Mark spent a decade on the road playing in a variety of contexts that included funk, soul, R’n’B, jazz, fusion, and rock. He has also performed with luminaries such as Nicole Mitchell, Wadada Leo Smith, Vinnie Golia, Myra Melford, Henry Grimes, Rob Mazurek and Oliver Lake. Mark is a founding member of the incendiary quartet Maschina, the Miles Davis “electric” period septet Big Fun, and the adventurous trio E3Q.
If Out Of Bounds, the fifth track on Cybersonic Outreach, were slipped onto the Invisible Jukebox, it's likely that Jon Hassell's name would spring to mind. Ann Arbor resident Kirschenmann also likes to subject his trumpet to electronic processing. He is clearly besotted with the range of sounds and transformations he can achieve and, at home during the pandemic. he indulged that passion to the full.
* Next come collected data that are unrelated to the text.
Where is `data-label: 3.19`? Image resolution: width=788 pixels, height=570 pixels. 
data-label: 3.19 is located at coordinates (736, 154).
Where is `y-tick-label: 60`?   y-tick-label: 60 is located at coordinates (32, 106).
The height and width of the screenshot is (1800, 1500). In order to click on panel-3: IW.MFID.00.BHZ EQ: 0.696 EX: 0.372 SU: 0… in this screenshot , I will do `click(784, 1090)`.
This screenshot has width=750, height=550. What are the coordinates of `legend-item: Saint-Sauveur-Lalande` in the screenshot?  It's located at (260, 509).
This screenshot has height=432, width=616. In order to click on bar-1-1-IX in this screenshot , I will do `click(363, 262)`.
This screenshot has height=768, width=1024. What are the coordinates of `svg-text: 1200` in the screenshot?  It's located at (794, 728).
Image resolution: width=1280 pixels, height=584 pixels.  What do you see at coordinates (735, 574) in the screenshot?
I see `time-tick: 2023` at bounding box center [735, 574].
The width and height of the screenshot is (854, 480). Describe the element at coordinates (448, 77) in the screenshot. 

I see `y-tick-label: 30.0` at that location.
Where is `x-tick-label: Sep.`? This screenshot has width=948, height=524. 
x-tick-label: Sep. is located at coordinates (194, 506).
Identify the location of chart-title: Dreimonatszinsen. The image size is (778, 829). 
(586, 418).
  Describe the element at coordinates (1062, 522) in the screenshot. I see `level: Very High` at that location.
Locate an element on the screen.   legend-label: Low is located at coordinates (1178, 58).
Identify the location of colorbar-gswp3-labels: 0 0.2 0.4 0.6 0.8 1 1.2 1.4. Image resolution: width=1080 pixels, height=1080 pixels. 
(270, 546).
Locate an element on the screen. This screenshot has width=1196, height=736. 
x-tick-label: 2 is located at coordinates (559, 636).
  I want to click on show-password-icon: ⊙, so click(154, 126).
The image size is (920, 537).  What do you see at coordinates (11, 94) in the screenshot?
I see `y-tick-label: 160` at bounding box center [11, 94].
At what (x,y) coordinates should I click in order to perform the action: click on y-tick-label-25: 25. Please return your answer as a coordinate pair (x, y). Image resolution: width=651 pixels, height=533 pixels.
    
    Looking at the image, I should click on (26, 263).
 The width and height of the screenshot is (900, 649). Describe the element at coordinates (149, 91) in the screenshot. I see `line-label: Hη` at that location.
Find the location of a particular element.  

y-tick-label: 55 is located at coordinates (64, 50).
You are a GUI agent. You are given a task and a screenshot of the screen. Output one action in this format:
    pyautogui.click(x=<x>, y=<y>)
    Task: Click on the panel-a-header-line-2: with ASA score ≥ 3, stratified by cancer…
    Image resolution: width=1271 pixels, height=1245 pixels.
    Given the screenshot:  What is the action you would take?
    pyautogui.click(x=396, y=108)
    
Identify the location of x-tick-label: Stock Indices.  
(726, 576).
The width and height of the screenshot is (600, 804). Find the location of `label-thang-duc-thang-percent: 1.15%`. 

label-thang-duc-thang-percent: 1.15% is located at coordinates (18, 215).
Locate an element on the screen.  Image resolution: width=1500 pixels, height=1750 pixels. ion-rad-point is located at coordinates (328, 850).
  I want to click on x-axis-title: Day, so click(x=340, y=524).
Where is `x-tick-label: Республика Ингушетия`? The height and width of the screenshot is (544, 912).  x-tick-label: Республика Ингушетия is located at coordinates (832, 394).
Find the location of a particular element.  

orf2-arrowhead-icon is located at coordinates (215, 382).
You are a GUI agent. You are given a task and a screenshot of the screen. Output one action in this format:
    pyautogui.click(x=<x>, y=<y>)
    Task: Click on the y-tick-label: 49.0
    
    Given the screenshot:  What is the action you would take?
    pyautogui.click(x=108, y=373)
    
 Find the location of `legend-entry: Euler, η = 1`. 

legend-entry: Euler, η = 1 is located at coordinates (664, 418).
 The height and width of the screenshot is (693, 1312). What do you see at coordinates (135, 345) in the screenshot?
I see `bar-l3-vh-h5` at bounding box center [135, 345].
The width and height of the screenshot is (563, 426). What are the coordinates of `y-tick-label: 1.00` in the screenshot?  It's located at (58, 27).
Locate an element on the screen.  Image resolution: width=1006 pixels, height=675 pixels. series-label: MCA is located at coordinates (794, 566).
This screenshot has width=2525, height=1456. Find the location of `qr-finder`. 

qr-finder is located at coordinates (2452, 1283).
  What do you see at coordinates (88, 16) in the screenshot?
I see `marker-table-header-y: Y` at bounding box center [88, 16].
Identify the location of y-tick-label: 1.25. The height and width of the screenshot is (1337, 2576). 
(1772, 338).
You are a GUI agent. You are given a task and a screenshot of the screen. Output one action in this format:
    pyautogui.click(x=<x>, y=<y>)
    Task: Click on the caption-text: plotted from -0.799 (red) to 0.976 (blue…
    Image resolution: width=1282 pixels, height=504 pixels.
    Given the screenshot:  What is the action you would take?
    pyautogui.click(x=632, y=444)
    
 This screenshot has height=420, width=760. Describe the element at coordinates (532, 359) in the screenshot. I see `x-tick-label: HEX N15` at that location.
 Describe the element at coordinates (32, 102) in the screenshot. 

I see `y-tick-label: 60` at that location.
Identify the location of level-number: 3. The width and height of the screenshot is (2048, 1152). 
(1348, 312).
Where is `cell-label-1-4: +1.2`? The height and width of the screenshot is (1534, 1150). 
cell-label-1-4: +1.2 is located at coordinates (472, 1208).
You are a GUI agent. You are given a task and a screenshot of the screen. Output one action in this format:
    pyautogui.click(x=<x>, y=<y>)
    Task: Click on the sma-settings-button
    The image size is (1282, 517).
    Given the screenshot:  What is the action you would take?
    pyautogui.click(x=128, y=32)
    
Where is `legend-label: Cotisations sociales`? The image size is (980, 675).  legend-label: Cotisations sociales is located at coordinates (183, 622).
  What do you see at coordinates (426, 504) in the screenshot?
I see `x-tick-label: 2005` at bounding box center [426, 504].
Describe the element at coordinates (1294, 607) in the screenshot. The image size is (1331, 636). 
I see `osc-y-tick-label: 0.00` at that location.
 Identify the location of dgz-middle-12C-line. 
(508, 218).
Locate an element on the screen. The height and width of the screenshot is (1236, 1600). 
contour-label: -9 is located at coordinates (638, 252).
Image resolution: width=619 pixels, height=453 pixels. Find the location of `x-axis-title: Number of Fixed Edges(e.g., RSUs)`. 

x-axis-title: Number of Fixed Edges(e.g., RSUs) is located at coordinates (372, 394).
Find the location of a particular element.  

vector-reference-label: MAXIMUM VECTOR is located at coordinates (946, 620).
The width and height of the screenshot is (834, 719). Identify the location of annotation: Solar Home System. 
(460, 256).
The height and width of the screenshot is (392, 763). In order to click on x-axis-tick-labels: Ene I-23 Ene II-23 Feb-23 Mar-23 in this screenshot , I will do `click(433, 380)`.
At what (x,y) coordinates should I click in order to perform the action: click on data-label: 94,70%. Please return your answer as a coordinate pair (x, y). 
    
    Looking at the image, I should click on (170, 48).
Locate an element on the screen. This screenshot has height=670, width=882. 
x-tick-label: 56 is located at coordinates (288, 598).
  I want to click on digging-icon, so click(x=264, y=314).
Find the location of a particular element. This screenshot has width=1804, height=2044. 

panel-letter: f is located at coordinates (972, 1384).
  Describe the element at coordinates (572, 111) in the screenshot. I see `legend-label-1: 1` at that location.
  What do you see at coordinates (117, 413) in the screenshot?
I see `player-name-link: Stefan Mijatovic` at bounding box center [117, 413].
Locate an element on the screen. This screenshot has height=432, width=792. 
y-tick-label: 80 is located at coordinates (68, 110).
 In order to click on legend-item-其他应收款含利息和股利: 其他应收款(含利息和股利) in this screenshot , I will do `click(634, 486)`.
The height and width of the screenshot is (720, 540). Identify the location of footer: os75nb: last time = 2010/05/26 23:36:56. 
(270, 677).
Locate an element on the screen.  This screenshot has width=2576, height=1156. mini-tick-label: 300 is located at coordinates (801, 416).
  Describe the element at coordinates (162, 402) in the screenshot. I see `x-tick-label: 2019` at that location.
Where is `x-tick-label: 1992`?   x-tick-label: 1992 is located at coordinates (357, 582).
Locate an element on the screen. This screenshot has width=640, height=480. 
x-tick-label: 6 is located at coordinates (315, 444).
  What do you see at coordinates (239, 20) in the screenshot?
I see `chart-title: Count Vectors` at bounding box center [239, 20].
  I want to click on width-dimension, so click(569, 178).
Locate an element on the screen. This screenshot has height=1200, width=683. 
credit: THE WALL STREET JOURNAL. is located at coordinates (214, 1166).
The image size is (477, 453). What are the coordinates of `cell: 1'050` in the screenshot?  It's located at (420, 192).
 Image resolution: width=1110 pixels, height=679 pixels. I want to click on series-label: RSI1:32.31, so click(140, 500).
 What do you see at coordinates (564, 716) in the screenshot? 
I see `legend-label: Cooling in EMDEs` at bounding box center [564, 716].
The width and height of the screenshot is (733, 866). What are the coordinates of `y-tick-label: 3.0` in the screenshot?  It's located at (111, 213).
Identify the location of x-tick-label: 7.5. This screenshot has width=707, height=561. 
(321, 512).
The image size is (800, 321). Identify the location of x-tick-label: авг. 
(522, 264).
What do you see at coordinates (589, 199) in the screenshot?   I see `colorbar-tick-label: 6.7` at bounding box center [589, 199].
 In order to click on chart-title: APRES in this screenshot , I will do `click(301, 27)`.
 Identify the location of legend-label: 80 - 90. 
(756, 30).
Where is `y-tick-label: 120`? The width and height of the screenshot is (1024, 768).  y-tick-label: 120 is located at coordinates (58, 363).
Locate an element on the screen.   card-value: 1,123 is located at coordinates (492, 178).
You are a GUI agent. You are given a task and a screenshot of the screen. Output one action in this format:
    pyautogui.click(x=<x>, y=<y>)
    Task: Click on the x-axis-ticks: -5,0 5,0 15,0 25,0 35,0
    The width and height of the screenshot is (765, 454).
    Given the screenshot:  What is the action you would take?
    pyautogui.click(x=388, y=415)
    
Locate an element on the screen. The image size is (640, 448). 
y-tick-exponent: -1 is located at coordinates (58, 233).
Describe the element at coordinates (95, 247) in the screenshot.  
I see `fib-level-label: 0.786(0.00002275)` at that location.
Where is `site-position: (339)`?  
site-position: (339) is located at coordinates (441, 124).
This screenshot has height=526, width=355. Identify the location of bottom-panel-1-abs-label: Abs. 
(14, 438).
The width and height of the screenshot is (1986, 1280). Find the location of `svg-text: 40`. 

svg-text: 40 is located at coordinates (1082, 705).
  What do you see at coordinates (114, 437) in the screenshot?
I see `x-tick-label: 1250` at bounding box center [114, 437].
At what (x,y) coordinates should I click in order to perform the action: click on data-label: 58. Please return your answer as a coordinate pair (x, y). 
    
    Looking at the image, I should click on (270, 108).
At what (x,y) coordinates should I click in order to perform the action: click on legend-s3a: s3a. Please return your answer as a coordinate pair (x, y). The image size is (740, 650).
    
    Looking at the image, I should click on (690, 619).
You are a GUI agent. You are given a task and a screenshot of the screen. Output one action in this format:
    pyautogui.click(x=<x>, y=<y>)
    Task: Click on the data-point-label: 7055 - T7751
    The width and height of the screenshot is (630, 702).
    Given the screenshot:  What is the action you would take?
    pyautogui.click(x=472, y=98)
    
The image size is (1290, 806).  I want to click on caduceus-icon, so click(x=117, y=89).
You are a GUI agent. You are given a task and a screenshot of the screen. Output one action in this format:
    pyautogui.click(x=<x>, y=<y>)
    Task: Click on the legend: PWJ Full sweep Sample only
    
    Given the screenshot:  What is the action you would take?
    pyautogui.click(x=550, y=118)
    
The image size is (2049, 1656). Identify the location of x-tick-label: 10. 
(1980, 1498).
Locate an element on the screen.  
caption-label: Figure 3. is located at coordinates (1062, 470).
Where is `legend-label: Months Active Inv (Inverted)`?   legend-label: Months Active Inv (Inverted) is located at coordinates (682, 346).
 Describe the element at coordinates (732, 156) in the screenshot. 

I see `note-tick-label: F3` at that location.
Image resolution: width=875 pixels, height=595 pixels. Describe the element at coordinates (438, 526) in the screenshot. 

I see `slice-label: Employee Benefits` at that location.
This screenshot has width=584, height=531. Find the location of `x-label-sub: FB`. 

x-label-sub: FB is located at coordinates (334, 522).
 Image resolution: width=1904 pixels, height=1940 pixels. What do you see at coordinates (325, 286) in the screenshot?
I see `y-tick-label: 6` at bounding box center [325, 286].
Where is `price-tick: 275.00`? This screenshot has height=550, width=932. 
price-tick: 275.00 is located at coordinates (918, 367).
Often the instrument sheds its identity radically, sounding more like a theremin than a horn. It's easy to envisage contexts where this electroacoustic hybrid might flourish, but here Kirschenmann's fondness for shrillness soon grows tiresome and his electronic doodling sounds inconsequential.
— Julian Cowley, 10.16.2021
A trumpeter and composer, Mark Kirschenmann creates 8 improvised tracks here, where he tweaks his instrument with pedals and plugins, often altering it in ways that make it unrecognizable, and he’s got some careful electronic noises on hand, too, for the iconoclastic affair.
“Long Walk” starts the album with nearly 9 minutes of low buzzing, unusual trumpet manipulation that emits reed like sounds, and “The Cascades” follows with a sci-fi like presence, where Kirschenmann somehow makes the trumpet seem like a flute/piccolo with his inimitable approach.
Halfway through, “Dust For Vocaloid Trumbots” uses vocals like an instrument amid the cinematic backdrop, while “Out Of Bounds” presents harmonized arpeggiations in unorthodox, mesmerizing ways that few could replicate.
“Our LightHouse” arrives near the end, and recruits a distinct quivering in an almost soulful sort of way, and “Lamentation For My Mother” exits the listen amid droning paired with the almost squealing of the brass that might make you think of a keyboard from the ‘70s.
A fascinating display that maneuvers pitch, timbre, and technology, Kirschenmann’s unique vision makes for an unpredictable journey through his creative mind, and it results in a daring listen.